**Problem**
Excerpt from the entries below: please repeat exactly the lines from the one containing "You are a computer-use" through the last one, both ends included, with no pictures.

(Dataset items)
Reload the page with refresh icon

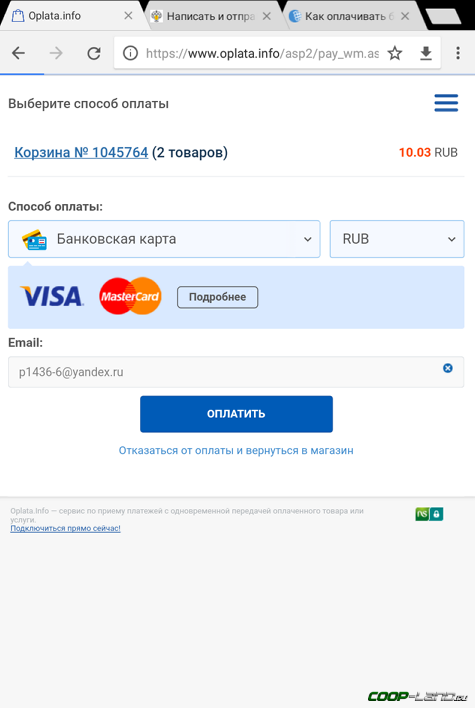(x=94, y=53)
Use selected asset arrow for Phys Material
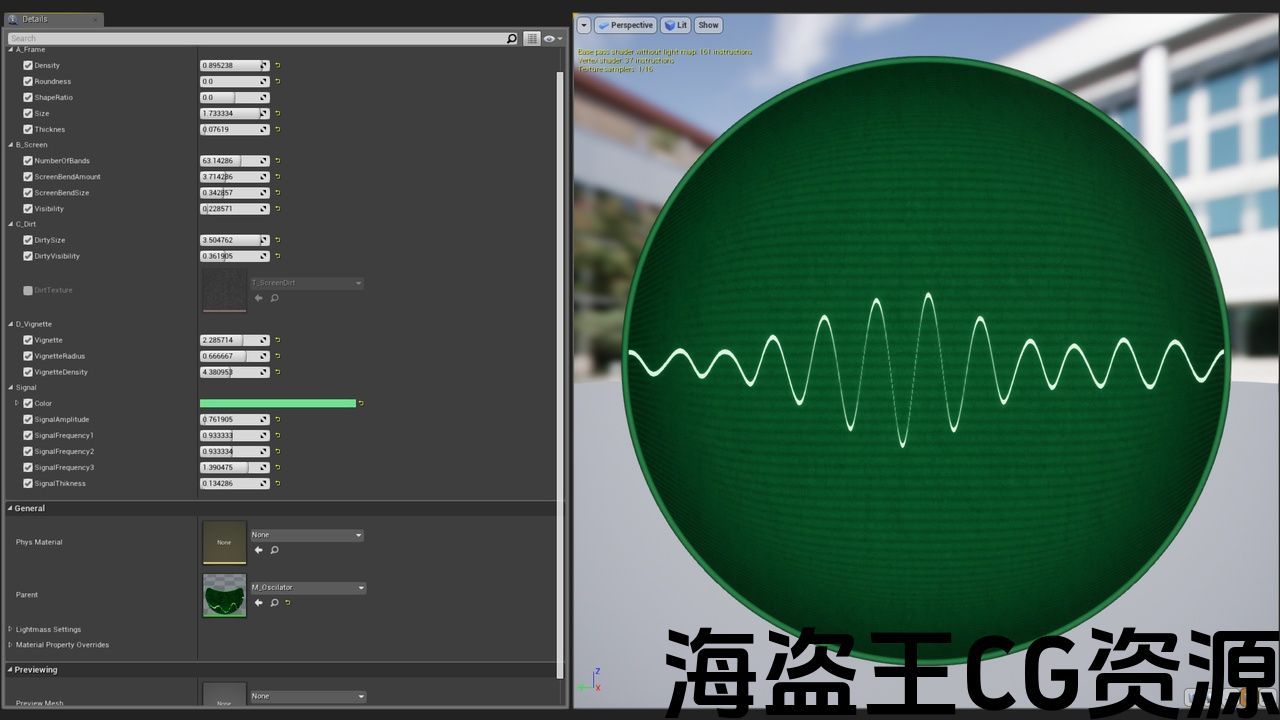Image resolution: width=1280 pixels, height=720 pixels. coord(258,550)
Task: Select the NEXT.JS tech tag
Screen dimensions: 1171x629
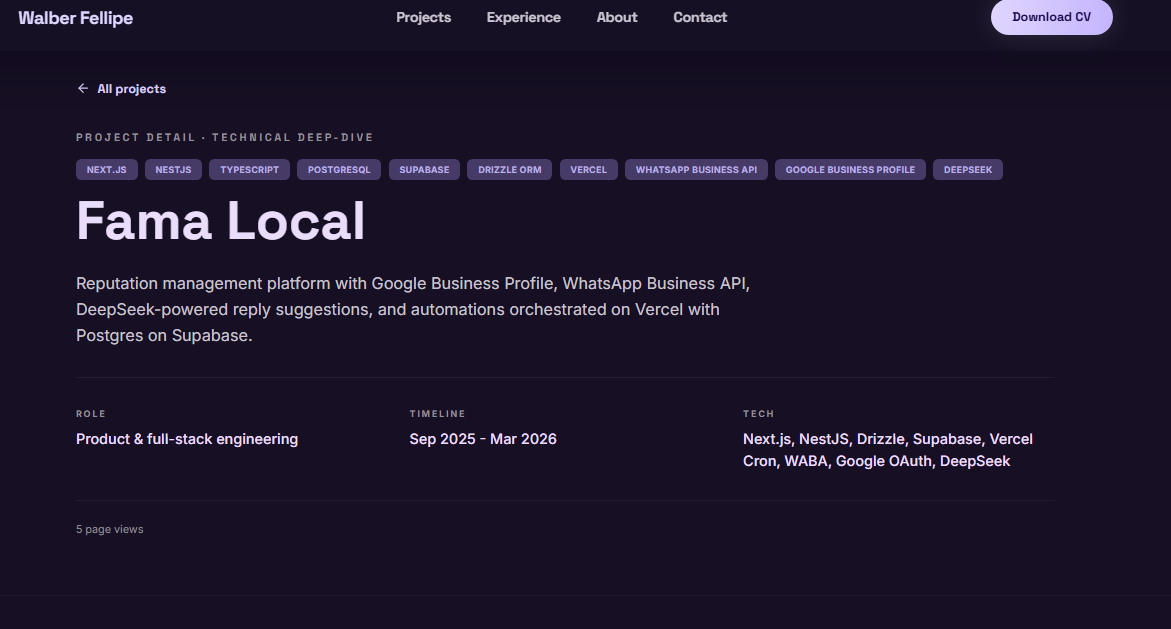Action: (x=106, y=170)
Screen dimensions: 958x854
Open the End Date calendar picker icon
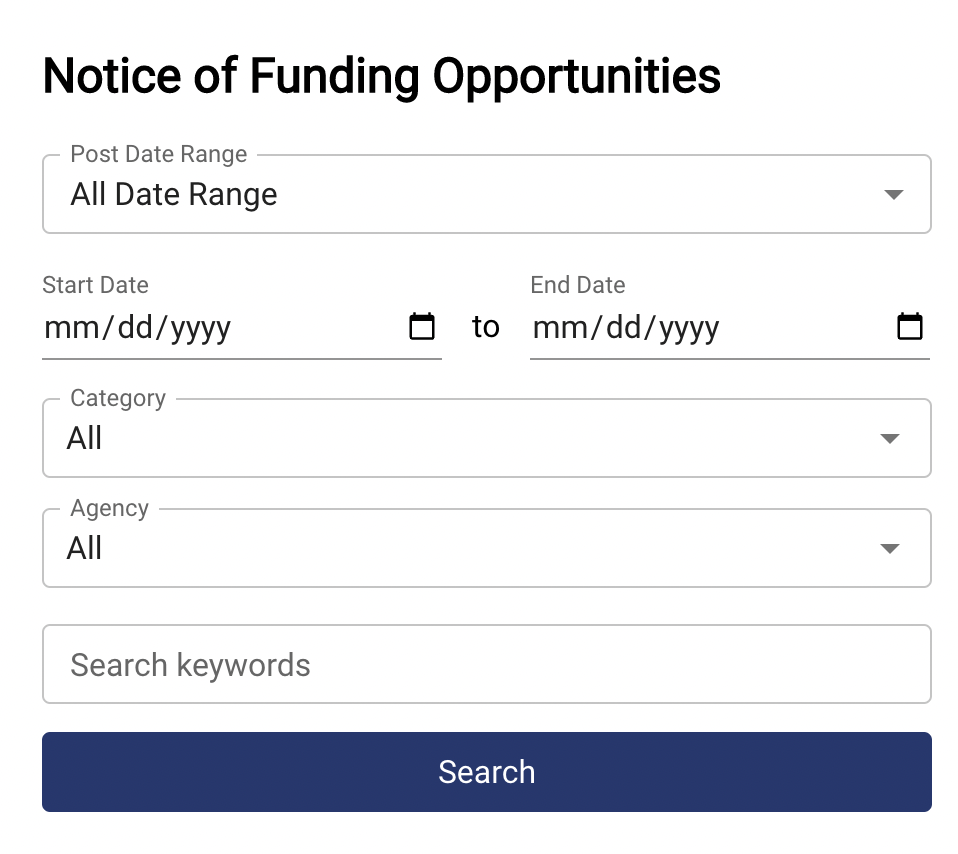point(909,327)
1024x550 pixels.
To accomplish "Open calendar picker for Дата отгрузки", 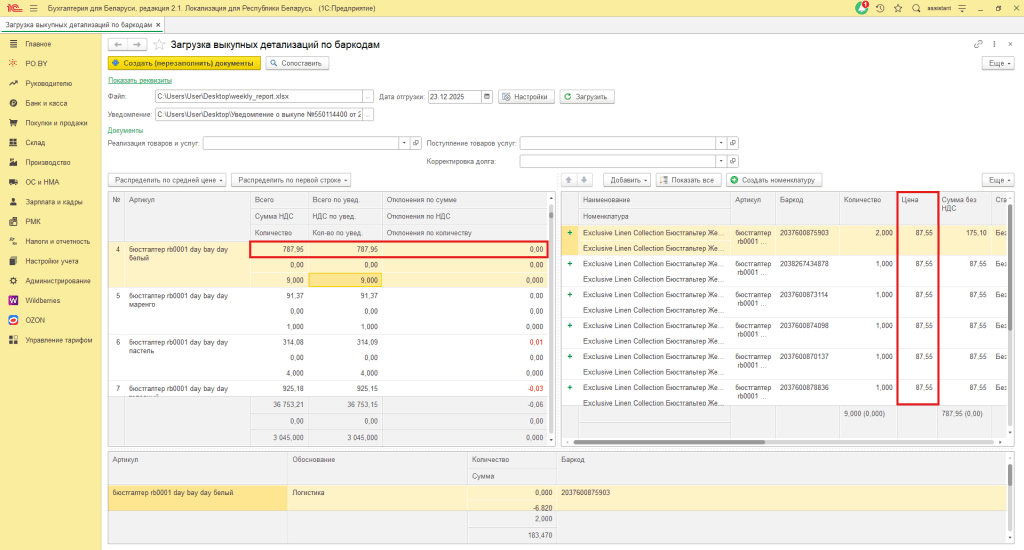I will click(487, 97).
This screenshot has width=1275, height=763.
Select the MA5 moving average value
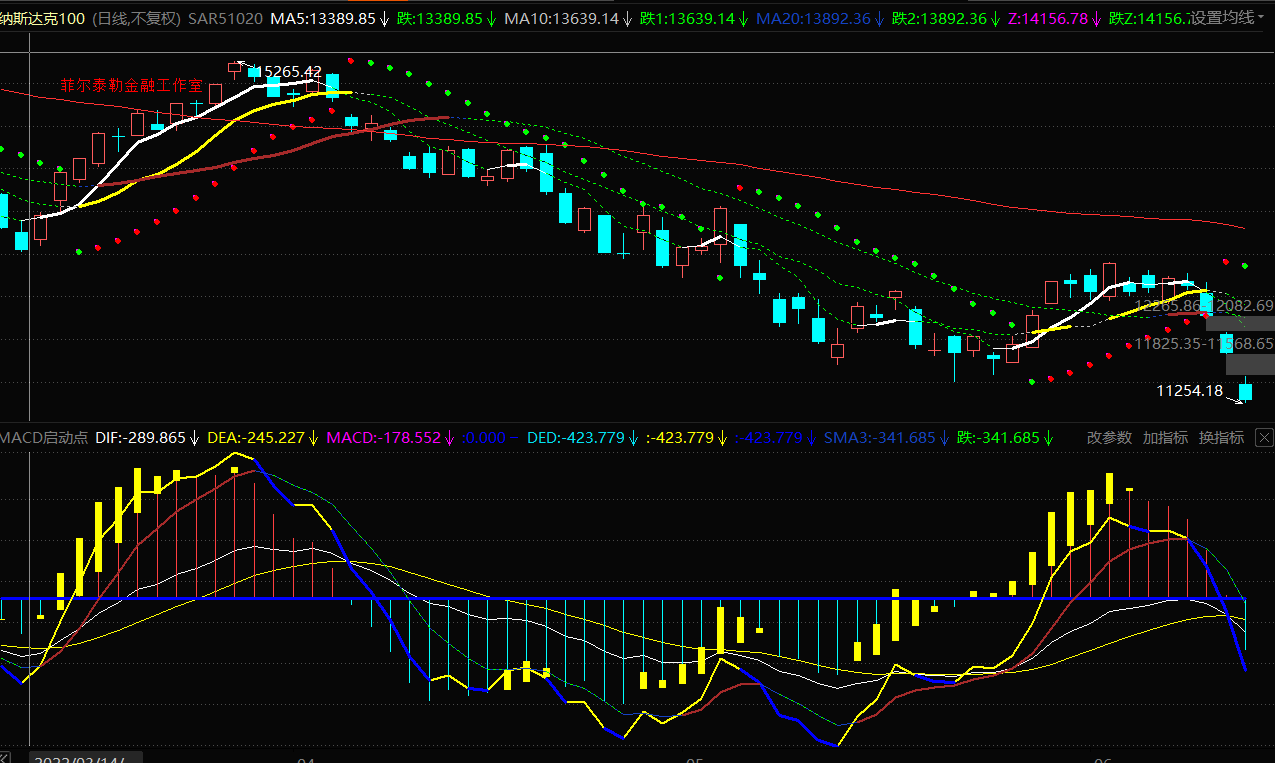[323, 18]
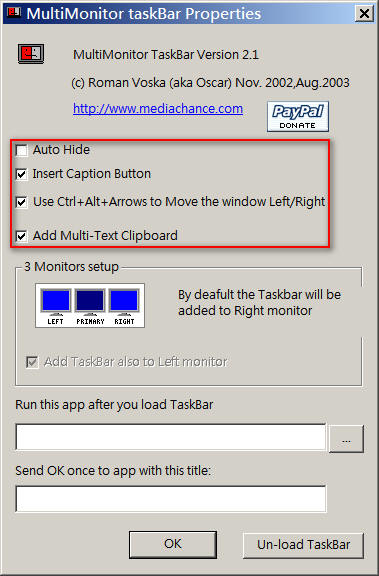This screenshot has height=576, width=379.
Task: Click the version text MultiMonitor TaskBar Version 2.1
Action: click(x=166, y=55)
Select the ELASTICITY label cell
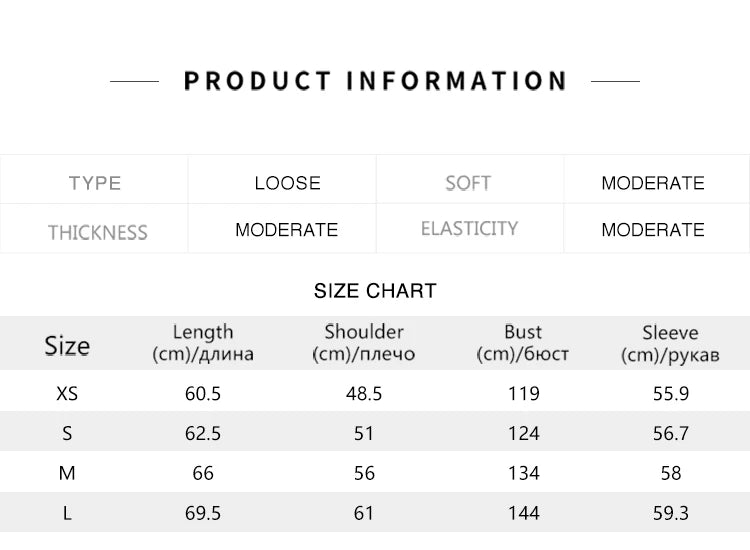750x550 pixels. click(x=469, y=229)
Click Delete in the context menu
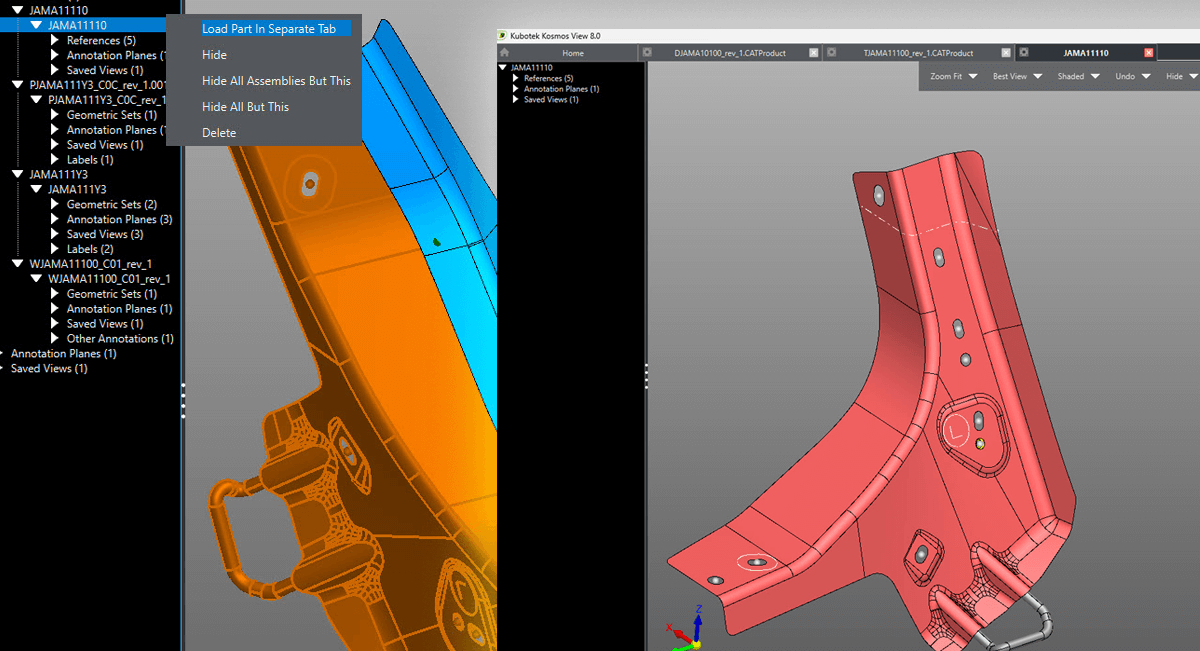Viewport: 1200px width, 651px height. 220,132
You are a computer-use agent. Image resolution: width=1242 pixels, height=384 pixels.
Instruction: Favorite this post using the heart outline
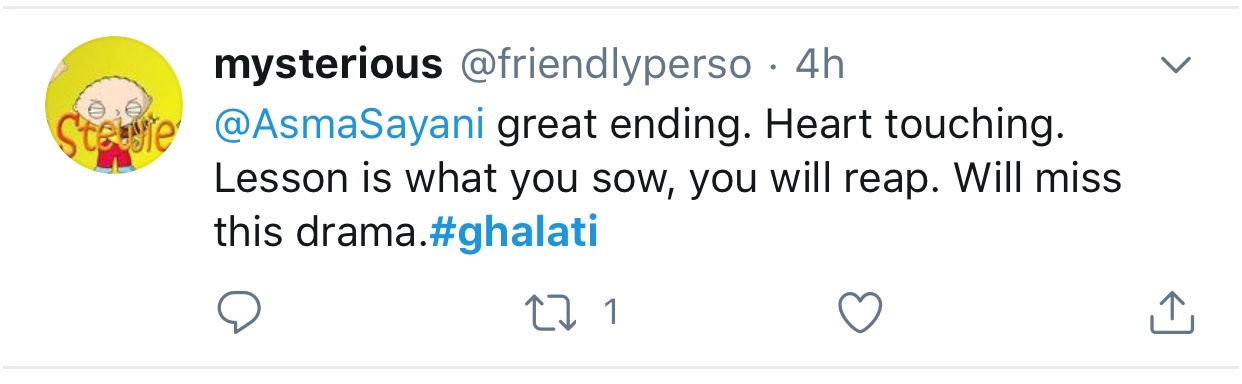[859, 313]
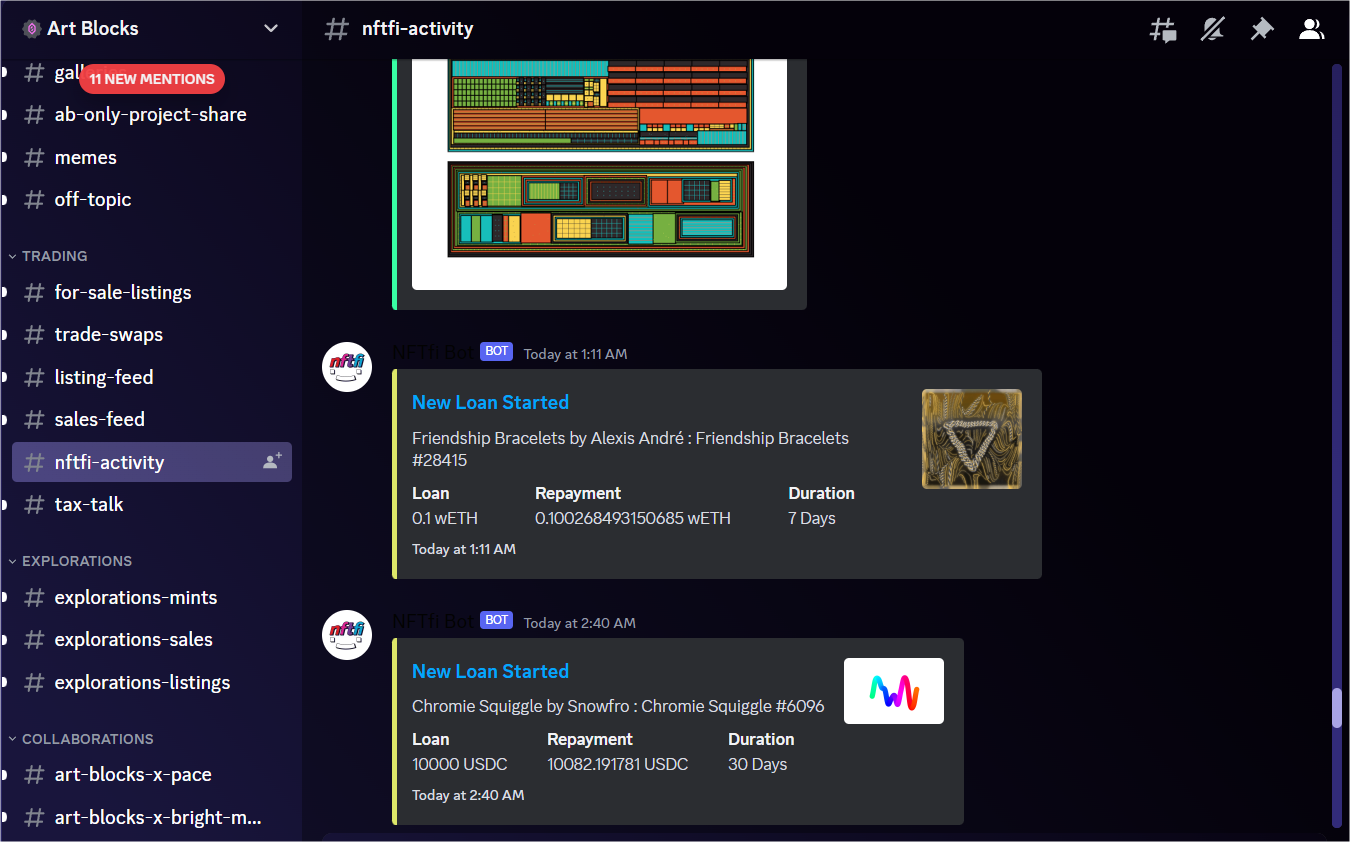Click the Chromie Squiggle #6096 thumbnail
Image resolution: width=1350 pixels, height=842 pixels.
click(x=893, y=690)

**Finished task**
You are a computer-use agent. Image resolution: width=1242 pixels, height=384 pixels.
Instruction: Favorite this post using the heart outline
[859, 313]
Click the Chromie Squiggle #6096 thumbnail
Image resolution: width=1350 pixels, height=842 pixels.
click(x=893, y=690)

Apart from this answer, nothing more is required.